Takeaway: Sometimes we can get away with not listening until the very last word, yet other times (like when the hiring manager asks a two-part question in an interview – “What’s your greatest weakness? How have you been improving in that area?”) – it can cost you. The students – when they weren’t caught not listening – said it best, “when you actively listening its easier to make connections with the speaker,” and that’s critical when interviewing, networking and communicating.
Activity #2: Blind Line-Up (Job Hunting Skills: Creativity, Problem Solving)
These days’ companies want all their professionals to demonstrate creativity, because that quality is at the root of innovation. Companies want professionals who are going to push them to do things differently than they’ve done them before and that’s the exact purpose of the game, Blind Line-Up.
In this game, students are given three team tasks, such as lining-up in alphabetical order by first names, lining up by the #of minutes in their commute this a.m., or lining up in height order. Sounds easy right? The students are them prompted to complete the task in one of the three ways: with their eyes closed, no talking, or my favorite – with their eyes closed and no talking.

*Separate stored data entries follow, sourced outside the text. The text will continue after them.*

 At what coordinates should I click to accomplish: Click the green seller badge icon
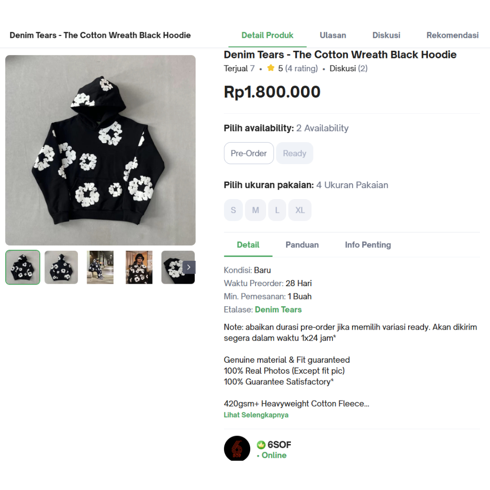pyautogui.click(x=261, y=445)
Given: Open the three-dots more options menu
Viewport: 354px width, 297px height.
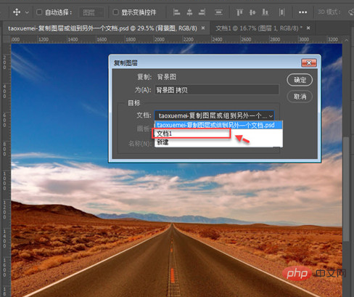Looking at the screenshot, I should point(302,12).
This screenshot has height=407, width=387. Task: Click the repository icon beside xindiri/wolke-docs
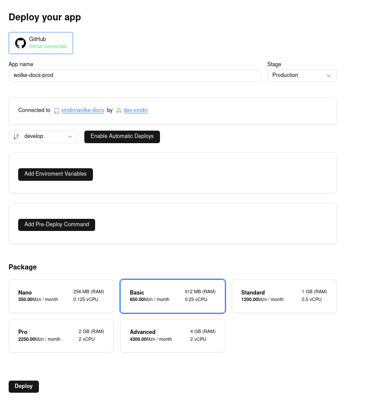pos(57,111)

Takeaways: Many students incredulously inquired “how can we do this with our eyes closed?” All professionals can relate to feeling both confusion and resignation when faced with a new challenge or trying something for the first time. Yet, somehow – despite the uncertainty, lack of resources, stipulations, and roadblocks- we get it done, just as the students did. How? Because we tried, adjusted, and tried again. The students didn’t succeed at every task the first time, and that’s good because immediate success wasn’t the point. As students noted, “it was about finding new strategies,” “being resourceful” and ensuring “everyone was on the same page or using the same method to communicate.” The latter is what enables us to approach and solve problems in new ways.
Activity #3: Pass The Gesture (Job Skills: Collaboration, Attitude, Initiative)
Ask any high school student or professional about group projects and teamwork and there’s a collective sigh. Because of rough experiences, “some people are lazy and don’t do work,” “its easier by myself because I have high standards,” and “there can be a lot of miscommunication,” – many of us have decided that’s it better to execute any new project alone.
The only problem with that is everything about succeeding in a job has to do with how well you work with others. And that’s why being able to work in a team and being a good team player is important.
In the game, Pass The Gesture, each student says a word/phrase (ex. Yes, excellent, BAM, woo, etc.) and does an accompanying gesture (stomp your foot, snap your hands, spin, etc.). If student #1 starts by saying wow and throwing their hands up then each student in the circle has to do exactly that, say wow and throw their hands up, until we’re back at student #1. Student #2 then initiates a new, different gesture and word that everyone must repeat around the circle.
Takeaway: What inevitably happens is someone does a gesture that is too big, too much, too new and maybe even too complex (ex. Dougie, headstand, etc.) that other individuals shy away from fully attempting it. For example, instead of saying wow with the bright, confident tone of the student who started it, we let out an unenthusiastic, low “wow” or if we’re led to lift our hands way above our heads it’s tempting to lift them just above our shoulders.
When these moments happen, I ask, “How much more confident do you feel as a leader when you know your team supports you?” Or “how much better is it working on a team when we know others are as fully committed to doing the tasks as well as we are?” Its those things – being able to rely on others and being fully committed to a common result that build trust. Also, how we approach something demonstrates our attitude and our attitude is critical to our success. Would you hire someone who complained whenever the company had to adjust or pivot on a project or would you hire the person who was enthusiastic and demonstrated a “can-do” attitude? As one student noted during their final reflection, “attitude is everything.”